L’un des points qui m’a le plus marqué lors de cette visite, c’est l’engagement global des équipes pour la marque et pour son développement, aussi bien au niveau des horlogers, que des ingénieurs ou de la direction.

En effet, la plupart des salariés de la maison sont chez Pequignet depuis plus de 5 à 10 ans, et donc ils ont connu les hauts et bas de la société, quand celle-ci, lançant son mouvement manufacture, fit faillite et se fit reprendre par une partie des cadres, puis quand elle se relança activement grâce au soutien de Hugues Souparis et de son fonds Enowe.

Il faut savoir que si ceux-ci restent chez Pequignet, c’est sans doute pour l’aventure qu’offre Pequignet, celle de faire vivre l’horlogerie manufacture en France, car il serait assez simple pour nombre d’entre eux de bien mieux gagner sa vie en passant la frontière pour travailler au Locle ou à La Chaux-de-Fonds.
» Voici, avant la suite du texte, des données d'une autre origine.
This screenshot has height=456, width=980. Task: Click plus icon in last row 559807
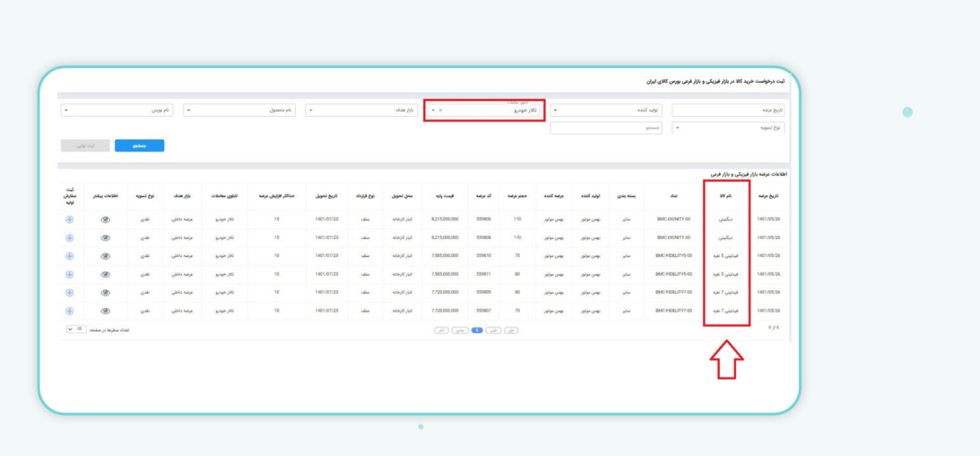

J’ai aussi eu la chance de rencontrer le nouveau directeur général de Pequignet Patric Zingg, un ancien de Swatch Group et Graham Watches, mais aussi du directeur technique industriel Dimitri Vaginet. Ces deux hommes ont une vision claire pour la marque et son développement dans les prochaines années et c’est une très bonne chose.

Mouvement Royale Tourbillon
Mouvement Royale Tourbillon

Alors, que penser de Pequignet et de sa manufacture ?

Après cette visite qui aura duré toute la journée, je peux dire que cela a renforcé ma vision de Pequignet. Une superbe marque française qui propose de très belles montres et surtout de magnifiques mouvements, tout en défendant le Made in France avec force.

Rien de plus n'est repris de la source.